9. La Fabrique Adabra (partie 1)
— Oh non, mais vous vous foutez de moi ?
L'exclamation avait échappé à Barne lorsqu'il avait aperçu au coin de la rue un bâtiment marqué du sceau « Adabra & cie ». Après avoir quitté le bar, la compagnie avait couru puis marché plusieurs minutes dans une direction que Barne pensait aléatoire. De toute évidence, on l'avait encore dupé : il était fort improbable, en toute logique, qu'ils fussent tombés _par hasard_ sur l'emplacement supposé de l'Épée des Serfs.
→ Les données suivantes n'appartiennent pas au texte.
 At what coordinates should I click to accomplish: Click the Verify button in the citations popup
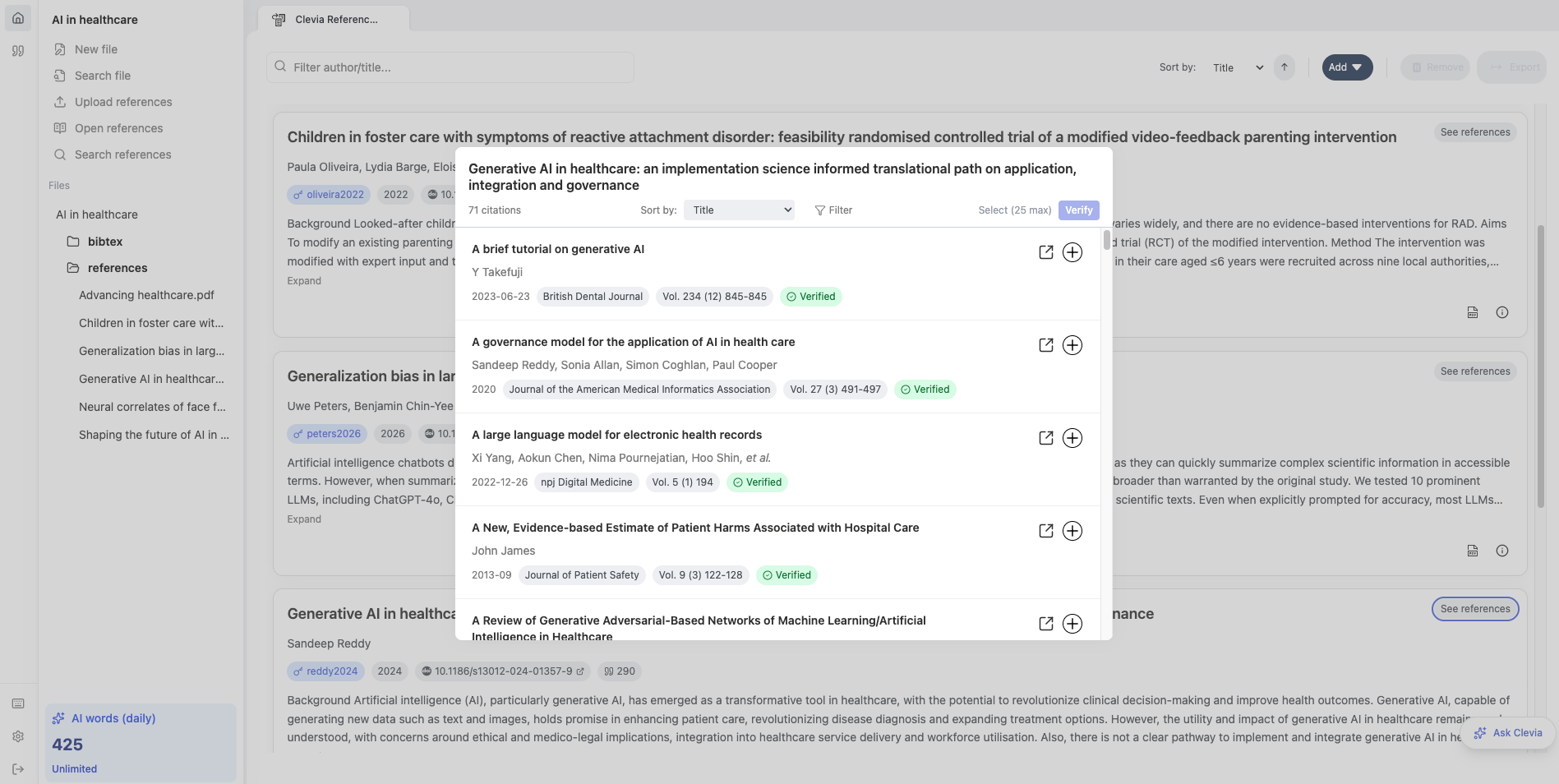click(x=1077, y=210)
Carmalière, qui comme les autres avait retrouvé son apparence normale, haussa un sourcil en notant le regard assassin que lui lançait Barne.
— Avant de subir ta colère, mon cher Barne, je dois t'informer que je n'y suis pour rien.
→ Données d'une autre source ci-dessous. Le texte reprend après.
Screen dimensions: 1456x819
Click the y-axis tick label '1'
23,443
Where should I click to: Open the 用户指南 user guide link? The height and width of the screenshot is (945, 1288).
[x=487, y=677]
— Non, confirma Amélise, c'est moi qui menais la marche et c'est moi qui nous ai amenés ici.
— Mais pourquoi ? s'écria Barne. Bon sang, pourquoi ? Si les orques savent que nous avons récupéré le rapport de la Bibliothèque sur l'Épée, ils savent que nous risquons de venir ici ! C'est suicidaire !
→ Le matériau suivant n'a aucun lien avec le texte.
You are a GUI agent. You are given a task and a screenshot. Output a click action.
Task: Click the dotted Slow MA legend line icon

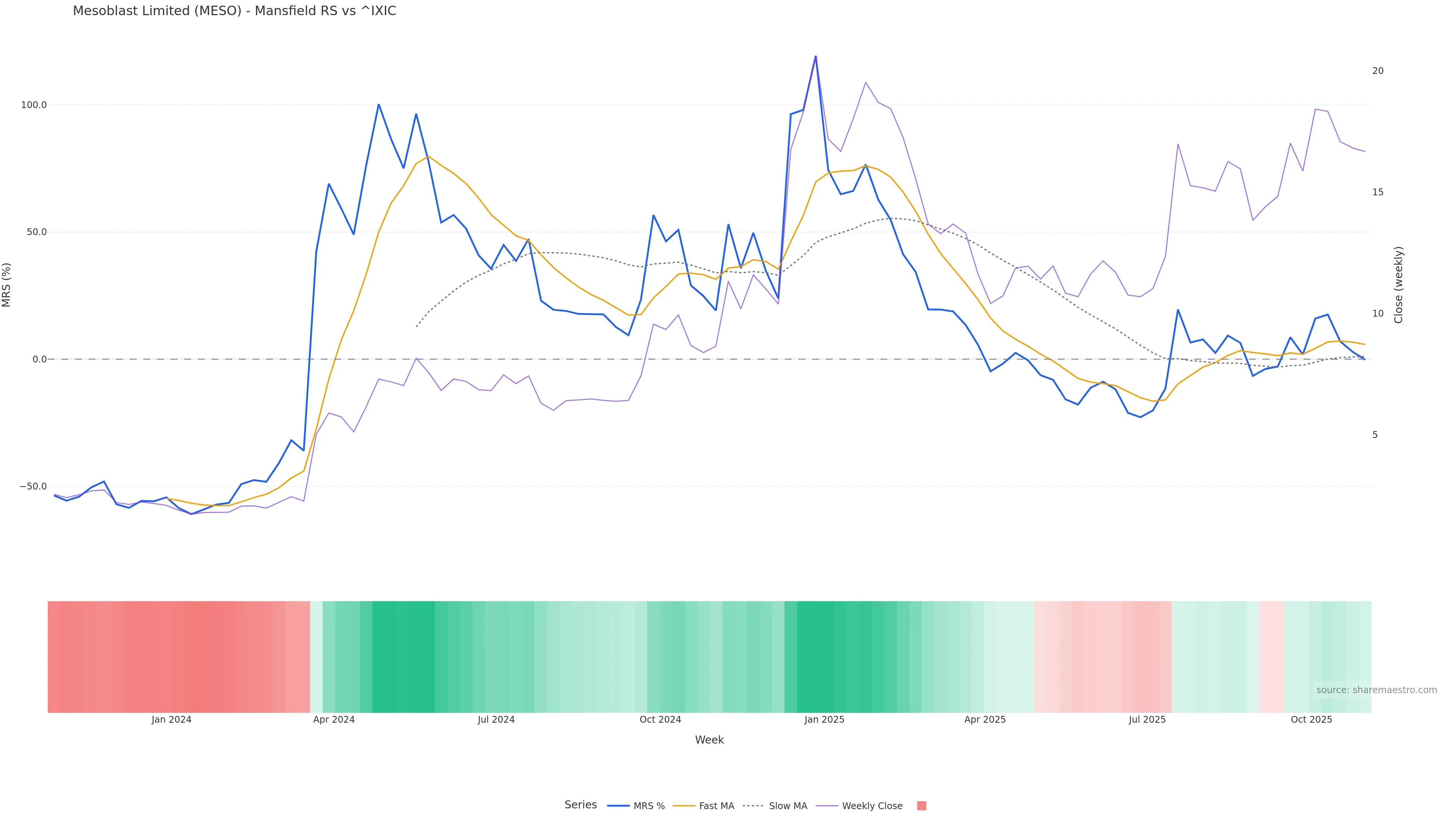[x=753, y=806]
— Le rapport ne parlait jamais de la Fabrique : ce sont nos recherches qui nous ont amenés ici. Ce n'est pas parce qu'une oligarchie est au pouvoir qu'elle communique à tous les niveaux...
— Vous cherchez vraiment les ennuis... Ça ne vous suffit pas d'avoir déjà perdu Milia ?
Cette fois, Amélise perdit ses nerfs pour de bon.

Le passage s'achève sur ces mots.